What does that look like? A sharing of jokes. A recognition of common complaints. An honest discussion of what we owe our student workers, volunteers, and interns. Some conversations about non-archival things, too — part of being a community is the pleasure of hearing about people’s projects, bands, and babies. (And these things cross over; everything that we do influences our archival perspective.) I’ll always treasure the memory of my evening visit to the Lincoln Memorial with a bunch of professional rememberers. It wasn’t the same visit I’d have had with anyone else. This awareness of a shared worldview is a special thing for archivists, who — let’s be honest — are disproportionately likely to have been cranky children who owned file cabinets.

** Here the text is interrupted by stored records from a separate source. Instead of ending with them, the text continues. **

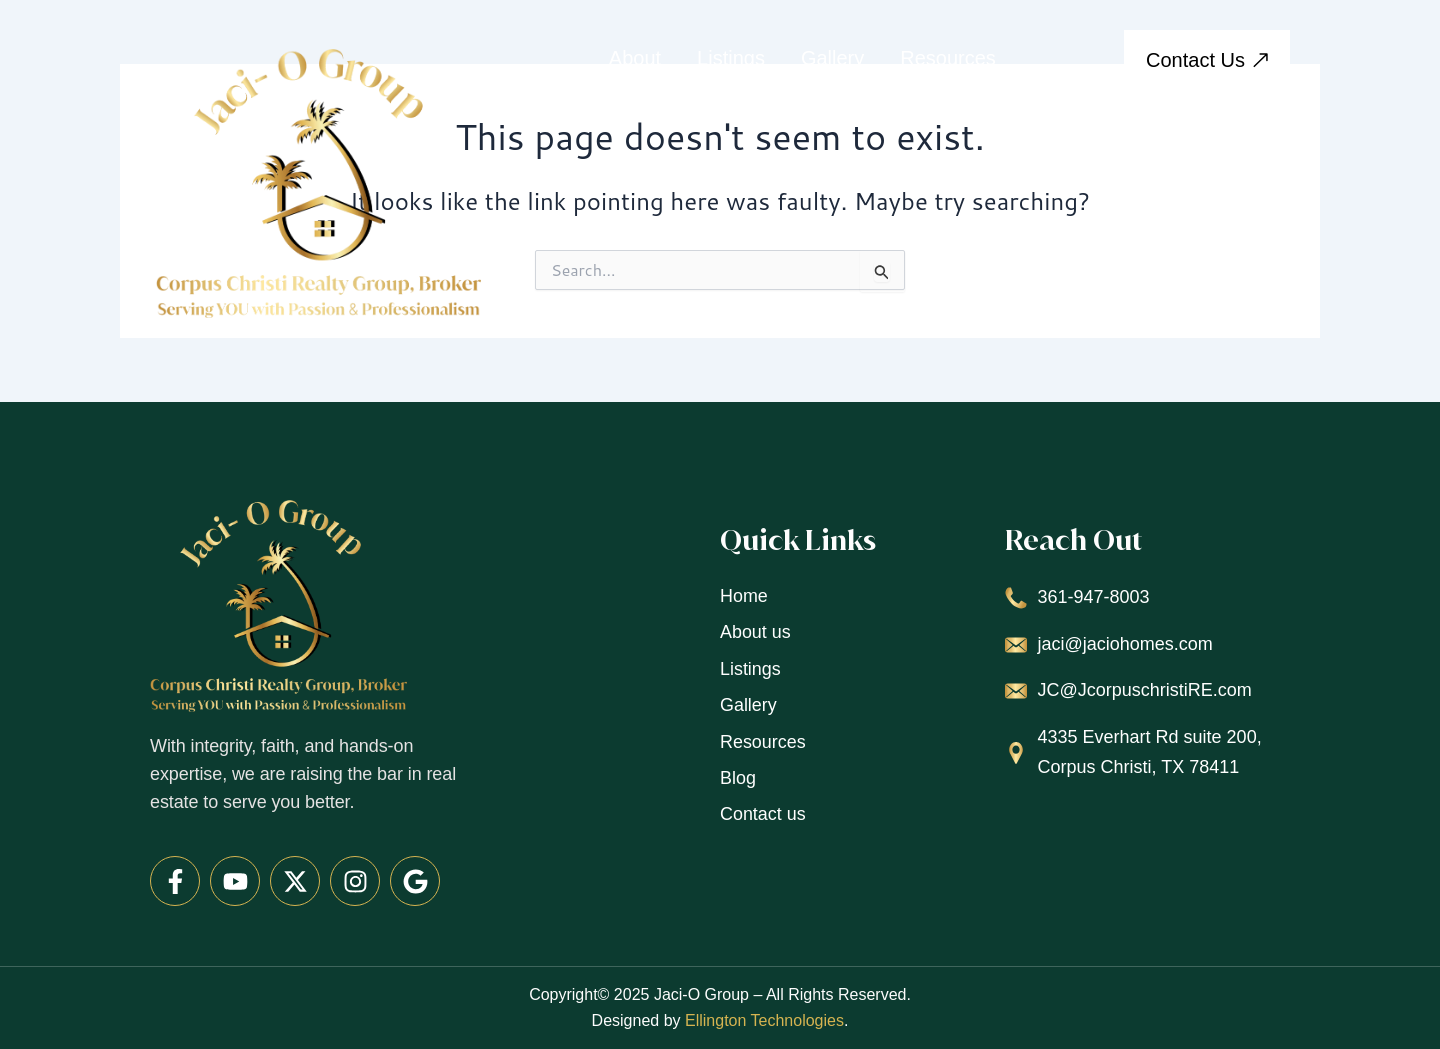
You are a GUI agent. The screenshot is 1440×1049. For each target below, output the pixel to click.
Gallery (832, 58)
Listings (731, 58)
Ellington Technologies (764, 1020)
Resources (948, 58)
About (635, 58)
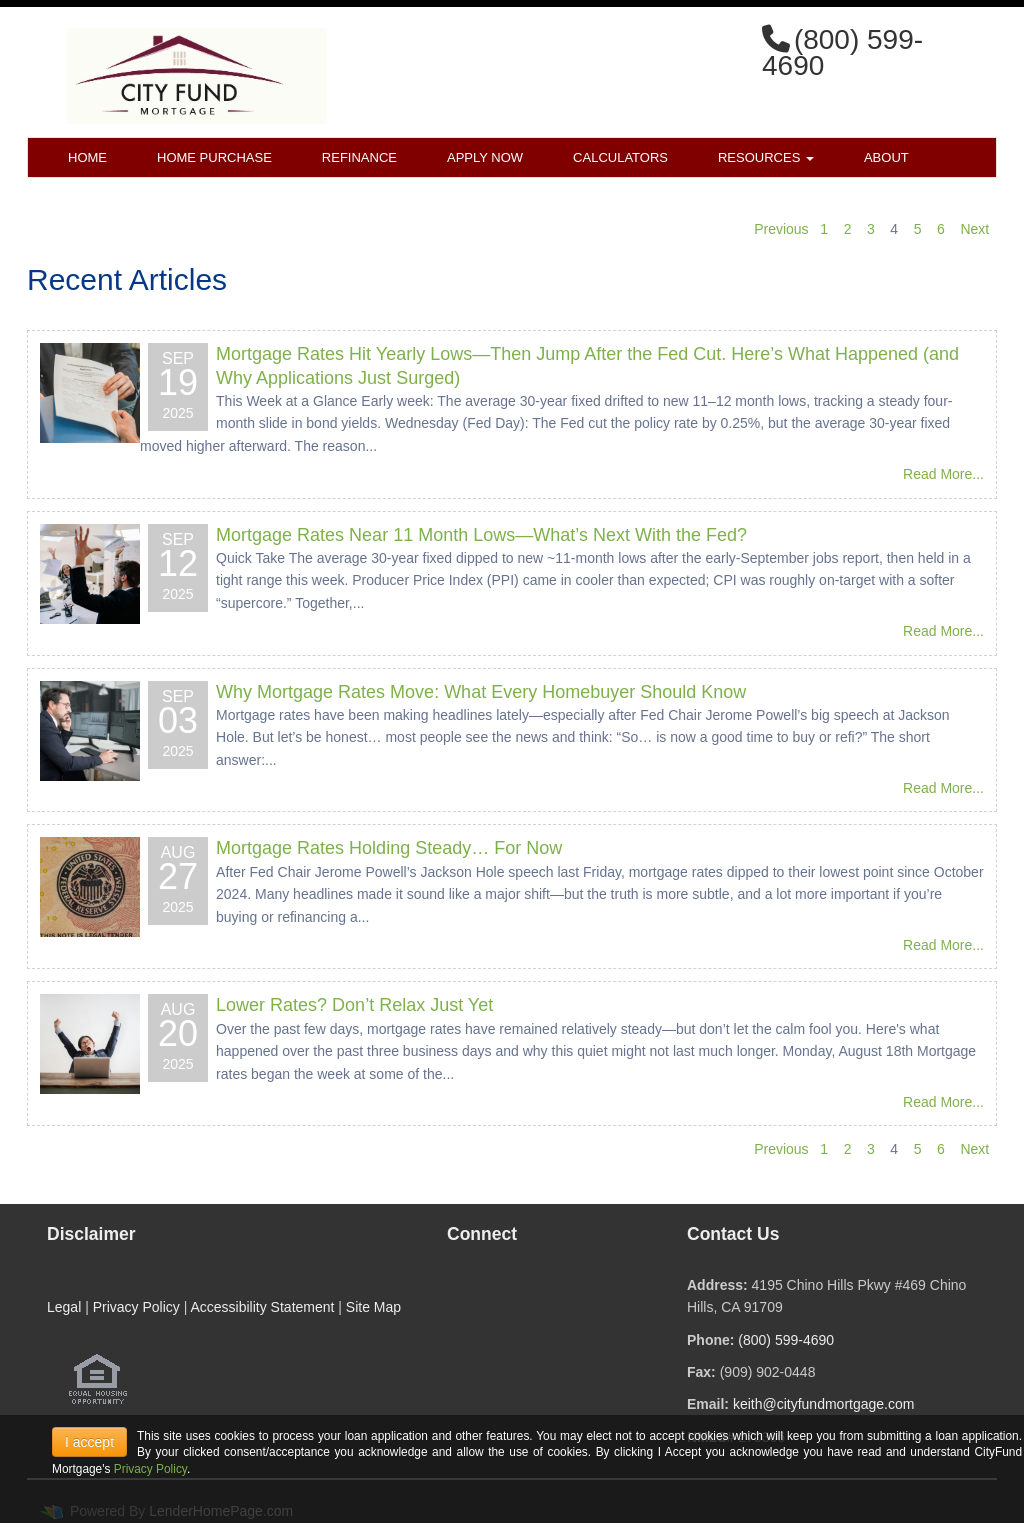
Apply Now (485, 157)
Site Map (373, 1307)
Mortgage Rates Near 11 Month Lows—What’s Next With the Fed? (481, 535)
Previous (781, 229)
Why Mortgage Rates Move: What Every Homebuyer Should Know (481, 692)
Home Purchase (214, 157)
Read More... (943, 474)
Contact (99, 197)
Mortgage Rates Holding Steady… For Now (389, 848)
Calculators (620, 157)
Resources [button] (766, 157)
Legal (64, 1307)
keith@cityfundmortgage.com (824, 1404)
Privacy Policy (136, 1307)
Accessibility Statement (262, 1307)
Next (974, 229)
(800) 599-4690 (786, 1340)
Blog (198, 197)
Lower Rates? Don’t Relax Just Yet (354, 1005)
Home (87, 157)
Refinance (359, 157)
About (886, 157)
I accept (89, 1442)
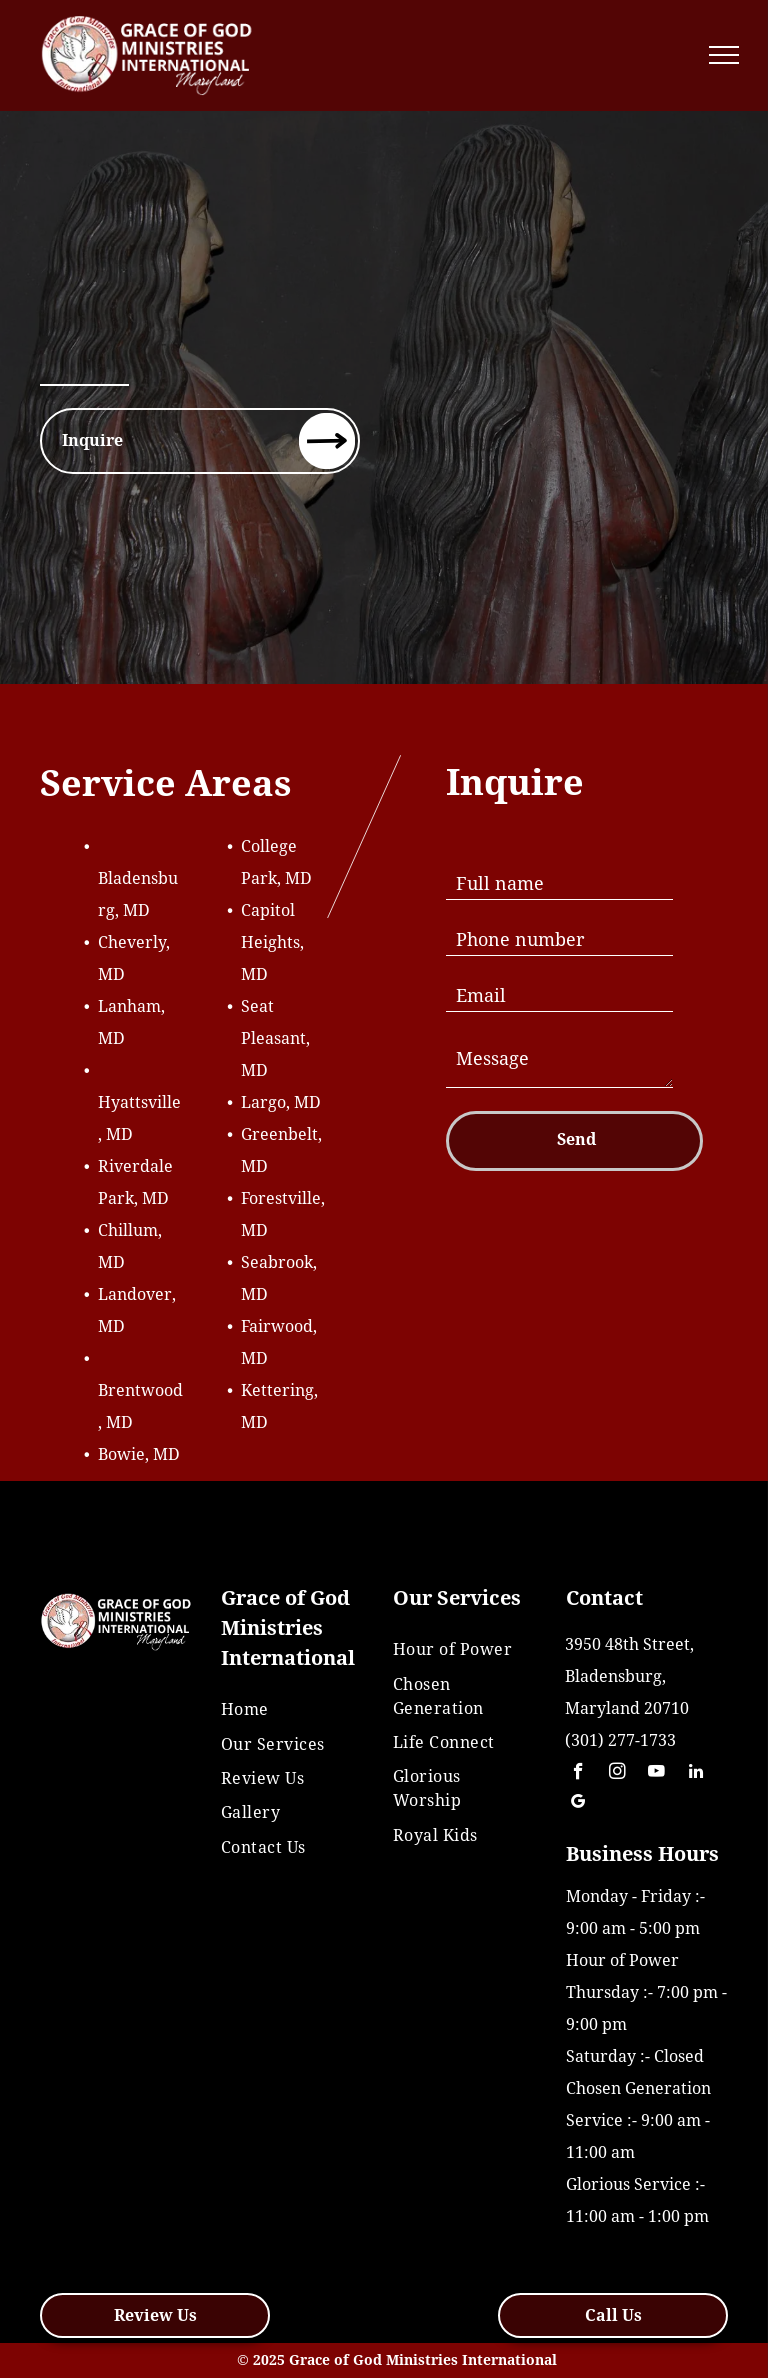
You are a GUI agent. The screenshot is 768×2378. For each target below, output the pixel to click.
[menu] (724, 55)
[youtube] (656, 1774)
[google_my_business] (578, 1804)
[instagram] (617, 1774)
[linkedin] (695, 1774)
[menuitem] (285, 1710)
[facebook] (578, 1774)
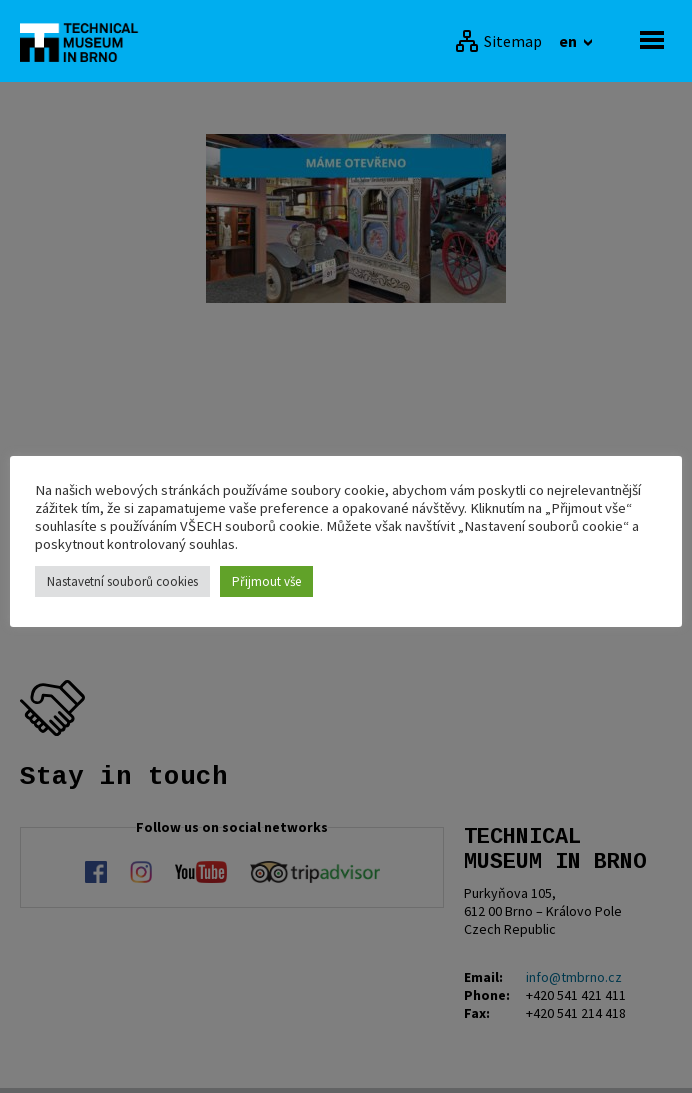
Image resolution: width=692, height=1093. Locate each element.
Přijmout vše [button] (266, 581)
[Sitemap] (498, 41)
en (569, 41)
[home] (85, 41)
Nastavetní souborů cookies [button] (122, 581)
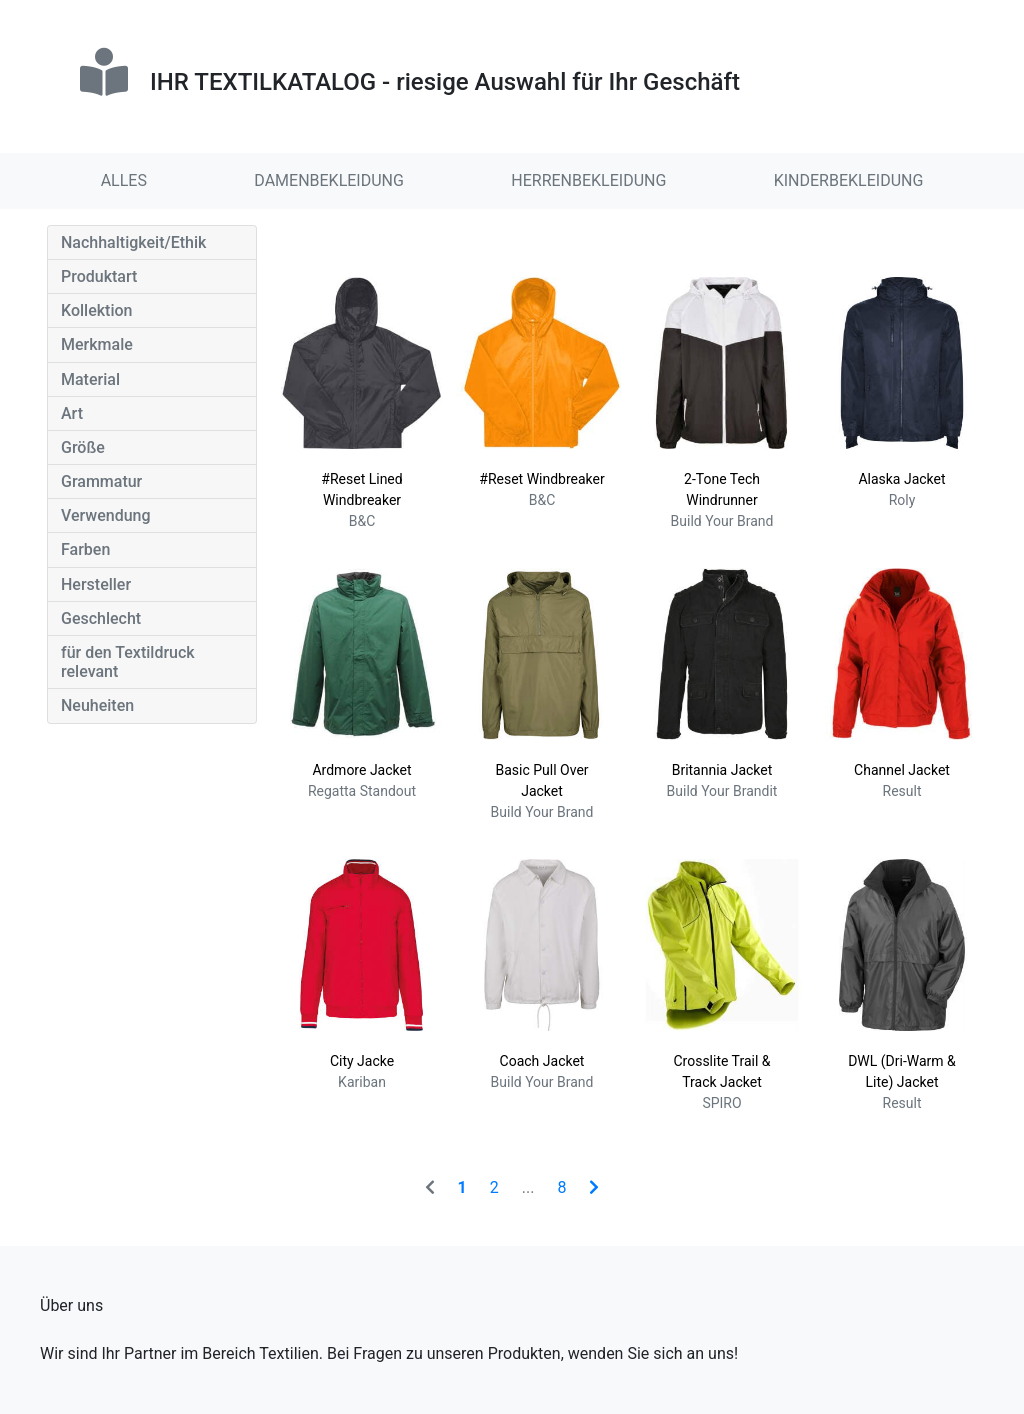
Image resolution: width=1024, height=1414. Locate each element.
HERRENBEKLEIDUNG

I know I was a cranky child who owned a file cabinet.

As I begin my new term as SNAP Blog Coordinator, I want to remember that feeling and incorporate it into my work with SNAP. We exist to welcome people to the profession — not to be gatekeepers, but to be friendly guides at the gate. In a profession that’s often associated with obscure stacks and climate-controlled rooms, I want SNAP to be sitting at the archives reference desk, dead center, a team of new archivists ready to help slightly newer archivists. Please leave your worries about bothering us at the door, along with your impostor syndrome, your water, and your pens.